GIVEN PASSAGE:

======

Thursday, February 7, 2008 Salt Lake City
Psychiatric inmate tells federal judge he wants to move to Mexico
By Geoffrey Fattah
Published: Thursday, Feb. 7, 2008 12:04 a.m. MST

A man committed to a federal psychiatric facility for threatening to shoot federal judges in 1998 told a federal judge Wednesday that he wants to move to Mexico and no longer wants to be a U.S. citizen.
Benjamin Archuleta appeared in U.S. District Court to be sentenced for lying on an ATF background check form that he had never been adjudicated as mentally defective nor committed to a mental institution when he attempted to purchase a firearm in 2005.

Court documents indicate that Archuleta had been indicted for making threats by telephone to shoot federal judges in 1998. Angry over trying to get the U.S. Supreme Court to hear his worker's compensation claim, he allegedly told a court clerk, "The only way to get justice is to shoot those judges."

After being warned by the U.S. Marshall's office, Archuleta reportedly said "God's wrath" would destroy the courthouse and allegedly later told a clerk, "I will go to the judge's house and I will write on his face with a knife and stab him in the heart."

He was found not guilty by reason of insanity and was committed to a federal psychiatric facility in Springfield, Mo., in July 1999. For some reason, he later returned to Salt Lake City.

In court Wednesday, Archuleta sidestepped his attorney to tell U.S. District Judge Dee Benson that he wanted to move to Mexico.
"U.S. conceptions are not my conceptions," Archuleta said. "You are not my people."

======

ENTRIES SHOWN:
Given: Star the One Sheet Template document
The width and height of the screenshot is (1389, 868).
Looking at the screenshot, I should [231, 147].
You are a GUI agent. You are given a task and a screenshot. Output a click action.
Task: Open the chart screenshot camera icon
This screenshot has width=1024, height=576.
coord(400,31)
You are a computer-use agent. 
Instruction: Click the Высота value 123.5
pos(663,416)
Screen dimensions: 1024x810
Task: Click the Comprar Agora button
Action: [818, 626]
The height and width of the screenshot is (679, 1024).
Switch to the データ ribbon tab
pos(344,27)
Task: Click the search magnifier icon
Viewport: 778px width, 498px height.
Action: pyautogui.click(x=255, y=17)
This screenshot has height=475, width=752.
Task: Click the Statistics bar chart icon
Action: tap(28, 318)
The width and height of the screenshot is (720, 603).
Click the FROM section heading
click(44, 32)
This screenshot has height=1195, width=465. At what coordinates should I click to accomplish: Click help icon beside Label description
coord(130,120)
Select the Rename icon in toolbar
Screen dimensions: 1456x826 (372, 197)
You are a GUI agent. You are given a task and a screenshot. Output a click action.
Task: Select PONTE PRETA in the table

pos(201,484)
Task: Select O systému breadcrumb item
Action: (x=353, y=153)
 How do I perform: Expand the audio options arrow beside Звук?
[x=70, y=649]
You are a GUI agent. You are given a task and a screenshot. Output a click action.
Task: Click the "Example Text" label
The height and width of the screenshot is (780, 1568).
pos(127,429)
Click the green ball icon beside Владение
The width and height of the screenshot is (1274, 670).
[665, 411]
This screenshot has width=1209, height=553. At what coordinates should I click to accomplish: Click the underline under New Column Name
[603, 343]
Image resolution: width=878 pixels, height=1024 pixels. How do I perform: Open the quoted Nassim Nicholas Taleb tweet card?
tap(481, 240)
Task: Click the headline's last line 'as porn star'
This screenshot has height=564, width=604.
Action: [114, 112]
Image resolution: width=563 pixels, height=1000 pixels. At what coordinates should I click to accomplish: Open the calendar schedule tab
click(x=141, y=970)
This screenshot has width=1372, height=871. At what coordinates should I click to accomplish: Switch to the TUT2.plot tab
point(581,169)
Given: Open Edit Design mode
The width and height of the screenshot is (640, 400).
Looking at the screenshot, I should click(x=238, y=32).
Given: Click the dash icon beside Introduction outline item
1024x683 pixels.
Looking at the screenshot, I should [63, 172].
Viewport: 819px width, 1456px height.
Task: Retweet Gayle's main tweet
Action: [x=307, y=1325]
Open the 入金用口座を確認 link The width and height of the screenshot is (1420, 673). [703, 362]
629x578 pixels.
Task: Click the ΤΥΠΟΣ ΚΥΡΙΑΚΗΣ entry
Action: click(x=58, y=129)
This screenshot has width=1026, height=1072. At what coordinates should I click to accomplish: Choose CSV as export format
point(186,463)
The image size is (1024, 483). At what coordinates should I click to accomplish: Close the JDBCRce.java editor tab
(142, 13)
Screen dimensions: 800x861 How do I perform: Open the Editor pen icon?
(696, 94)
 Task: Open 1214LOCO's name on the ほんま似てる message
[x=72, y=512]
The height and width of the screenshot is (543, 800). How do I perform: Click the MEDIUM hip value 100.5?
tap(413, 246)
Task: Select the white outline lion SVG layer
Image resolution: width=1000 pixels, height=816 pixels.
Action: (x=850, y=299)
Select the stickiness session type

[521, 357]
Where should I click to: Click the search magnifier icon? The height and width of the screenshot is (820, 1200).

======

TASK INSTRUCTIONS:
A: Shorten the paragraph in the article about the psychiatric inmate that begins "Court documents indicate that Archuleta," keeping its main facts.
B: List every year that the article about the psychiatric inmate mentions.
C: Carry the article about the psychiatric inmate further, starting after its last sentence.
You won't need the records for any of this.

PER-TASK ANSWERS:
A: Court documents show Archuleta was indicted in 1998 for phoning in threats to shoot federal judges. He was angry that he couldn't get the U.S. Supreme Court to hear his worker's compensation claim. He allegedly told a court clerk that shooting the judges was the only way to get justice.

B: 2008, 1998, 2005, 1999

C:
Benson asked who Archuleta believed his people to be. He claimed he was of Apache/Ute and Spanish heritage. Archuleta also said he did not believe in Western medicine and did not want to be forced to take medication for his mental illness.

Benson noted that his record showed he was diagnosed with chronic paranoid schizophrenia with "significant psychotic symptoms." Archuleta also has a long history of arrests for violence.

Assistant U.S. Attorney John Huber said he was concerned about Archuleta going off his medication.

"The ancient natives believed in visions," Archuleta told the court.

Benson noted that Archuleta had already served 27 months in federal custody, which was more than the penalty for his crime for lying on an ATF form. "I'm stumped. I don't know what to do," Benson said.

Archuleta said he had applied for a passport and wanted to move to Mexico and become a Mexican citizen.

Benson placed Archuleta on two years supervised release and ordered him to continue to receive mental health treatment and to take medication.

"I believe in freedom," Benson said, adding if Archuleta can show he is not a threat to himself or others, he could come back to the court and petition to move to Mexico. Benson warned that if he did not comply, he would find himself back in federal custody.